DefinePK

Abstract

Lumpy skin disease (LSD) causes the death and premature culling of animals, resulting in great economic losses in animal husbandry practice. The primary methods for preventing its spread are the vaccination of susceptible livestock and timely and accurate diagnoses. Considering the high risk of LSD virus (LSDV) spread in Kazakhstan, the development of a sensitive and specific enzyme-linked immunosorbent assay (ELISA) would be crucial in ensuring the veterinary safety of the country. Thus, in this study, we developed an indirect ELISA based on the P32 antigen of LSDV for the serological diagnosis of cattle and evaluated its effectiveness. In this indirect ELISA, recombinant P32 (rP32) protein was used, which was produced using the DNA of an LSDV isolated from Kazakhstan.
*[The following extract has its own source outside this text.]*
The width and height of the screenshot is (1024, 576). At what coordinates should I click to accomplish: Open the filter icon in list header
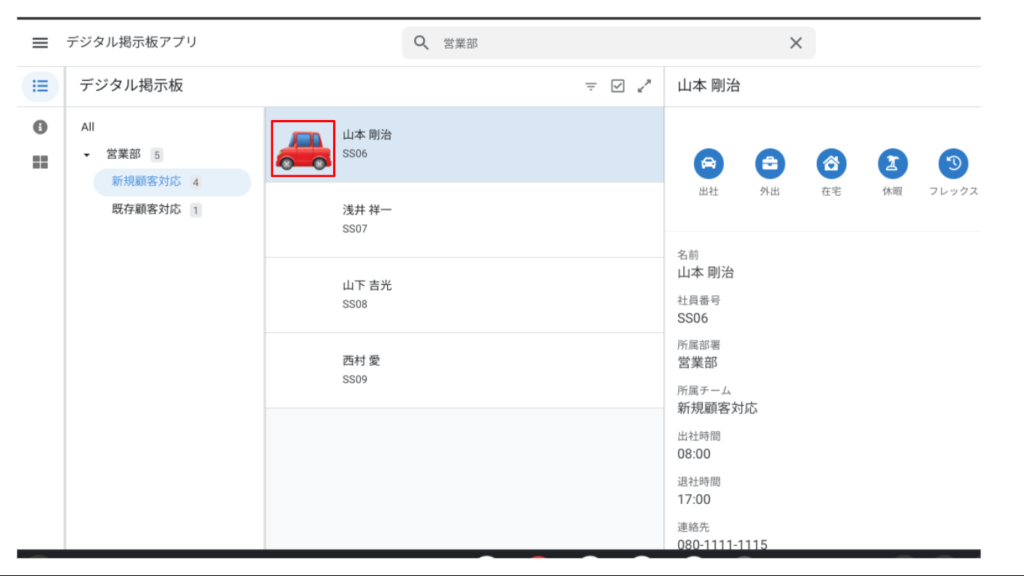click(591, 87)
The protein was purified using metal affinity chromatography and examined using a mass spectrometer. The optimal concentrations of rP32 for immobilization on the plate were observed to be 0.6 and 0.3µg/mL. The serum dilutions with the lowest background values were 1:400 and 1:200. As a blocking buffer, 3% skimmed milk in phosphate-buffered saline-Tween (pH 7.4) was used. Secondary antibodies were used at a dilution of 1:20,000. In studies using an in-house P32/ELISA, 71% of bovine serum samples that were collected 28d after vaccination tested positive. Overall, the indirect ELISA showed high potential for epizootological monitoring and mass screening of animals vaccinated with a domestic vaccine. However, to obtain more reliable results, continuing this study using a larger number of serum samples from vaccinated cows is necessary.